──────── Source excerpt

21
SQL to derive subsequences
This is an example of using SQL to derive subsequences according to when some value in a table changes or stays the same.
It assumes:
- that we have a source table of
DbsNm.TblNm
; - that there is some value (
ImportantSequentialValue
) that always indicates which records come before others ; - that there is one or more category columns - given here as two columns:
Category_A
&Category_B
; - that there is a column or an expression which is the thing that variously changes or stays the same:
ExprValuThatMayChange
.
The rough idea is to use multiple ROW_NUMBER calls:
- one for the whole category ;
- one for the changes within the category
- another one for each sequential instance of change within the category
and then use the differences between these to generate a unique ID for each subsequence.
The SQL I'm giving here derives identifiers for the subsequences - as ArbitraryChangeGroupId
- and then uses that for an overall summary of them and their boundary points in a final SELECT and GROUP BY.
There is a display of example data further below.
With that preamble, here is the full example SQL:
WITH
Round_1 AS (
SELECT
SrcTbl.* ,
( ExprValuThatMayChange ) AS SubsetMarker ,
( -- Derive CounterPerCategory
ROW_NUMBER() OVER (
PARTITION BY
Category_A ,
Category_B
ORDER BY
ImportantSequentialValue )
) AS CounterPerCategory ,
( -- Derive CounterPerSubsetCategory
ROW_NUMBER() OVER (
PARTITION BY
Category_A ,
Category_B ,
SubsetMarker
ORDER BY
ImportantSequentialValue )

────────────────
──────── Dataset excerpts

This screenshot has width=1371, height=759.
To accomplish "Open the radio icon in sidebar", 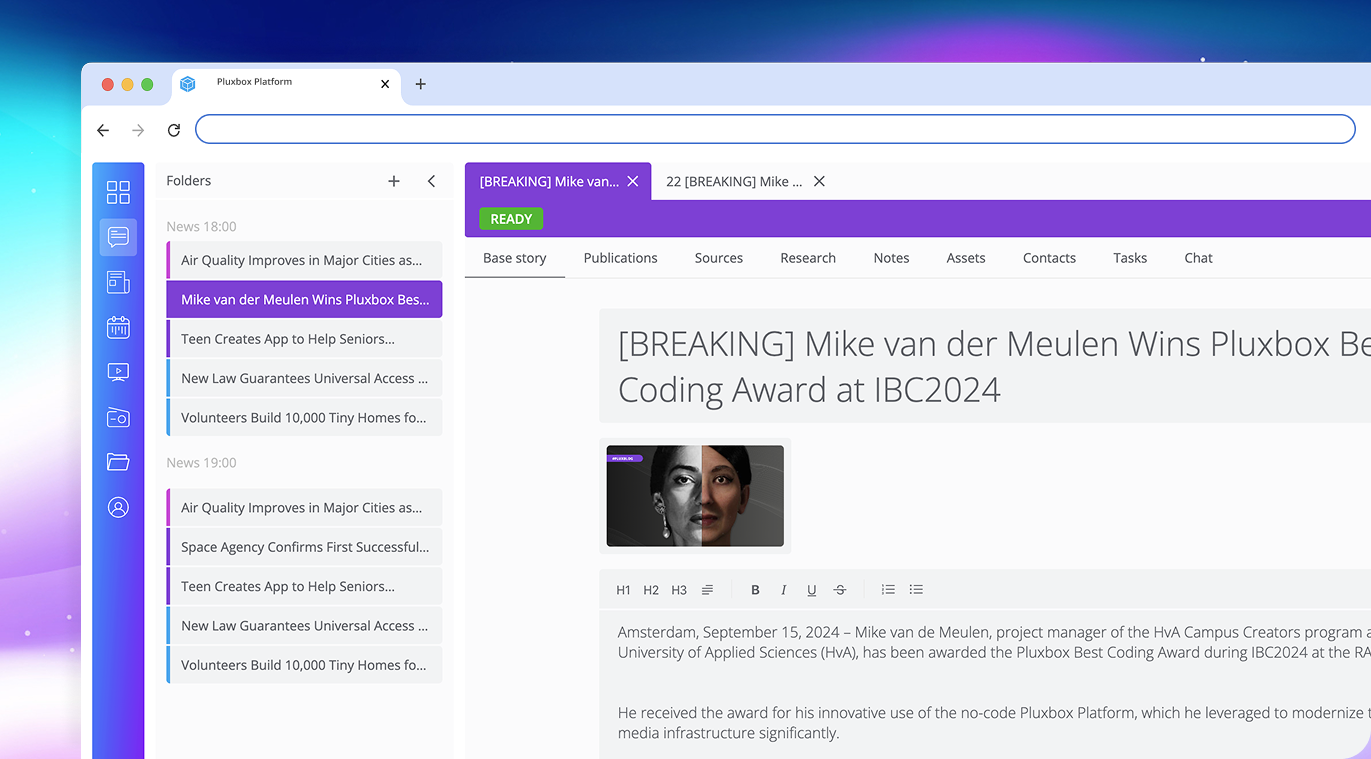I will pyautogui.click(x=118, y=417).
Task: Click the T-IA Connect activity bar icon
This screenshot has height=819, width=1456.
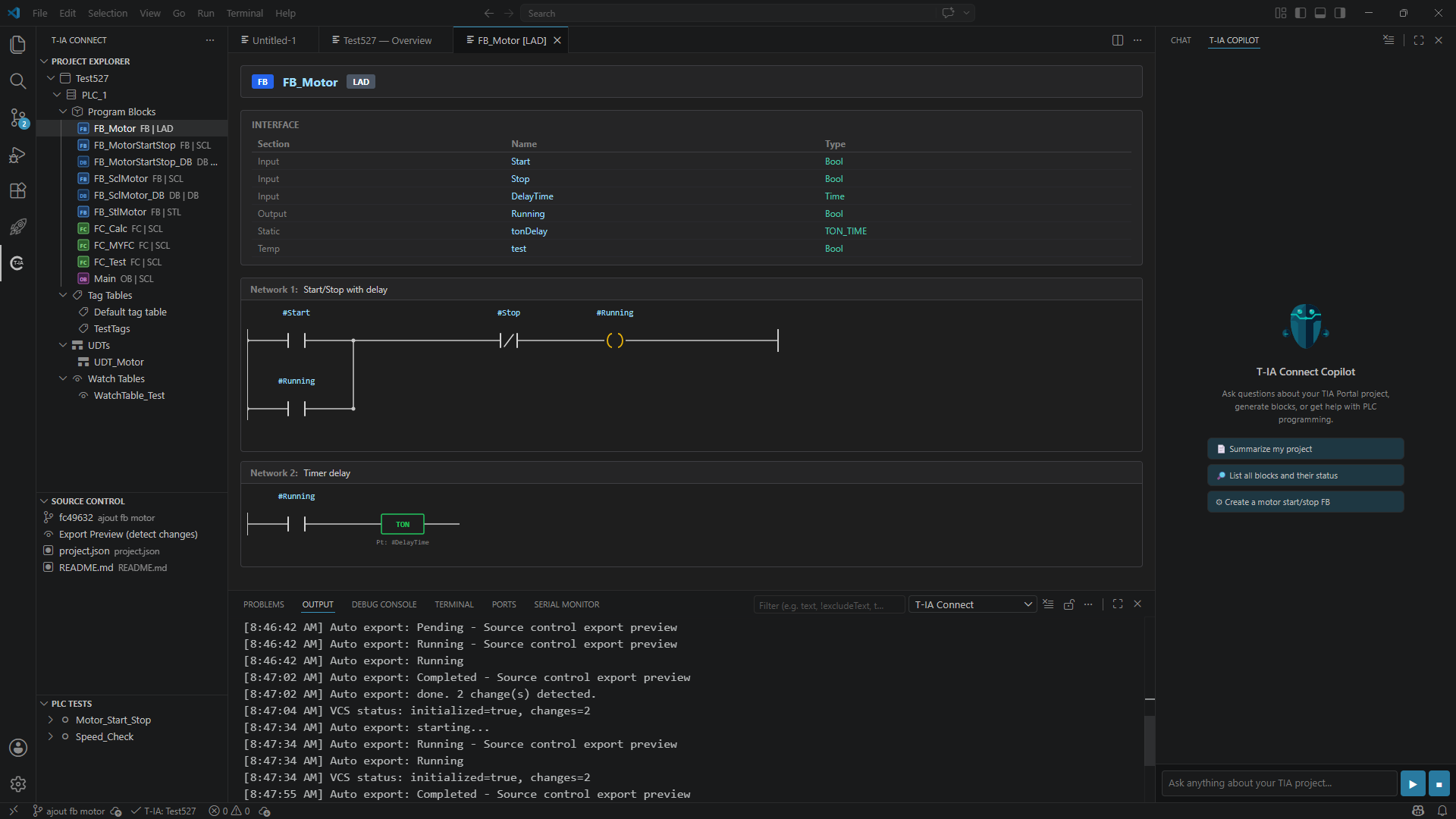Action: [x=18, y=263]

────────────────

- [Short task 1]
In the SQL subsequences page, what name does the SQL give to the identifiers it derives for the subsequences?
- [Short task 2]
Reproduce the SQL subsequences page between "The SQL I'm" and "and GROUP BY.", inclusive.
The entries are separate material and have no connection to the SQL subsequences page.

- [Result 1]
ArbitraryChangeGroupId

- [Result 2]
The SQL I'm giving here derives identifiers for the subsequences - as ArbitraryChangeGroupId
- and then uses that for an overall summary of them and their boundary points in a final SELECT and GROUP BY.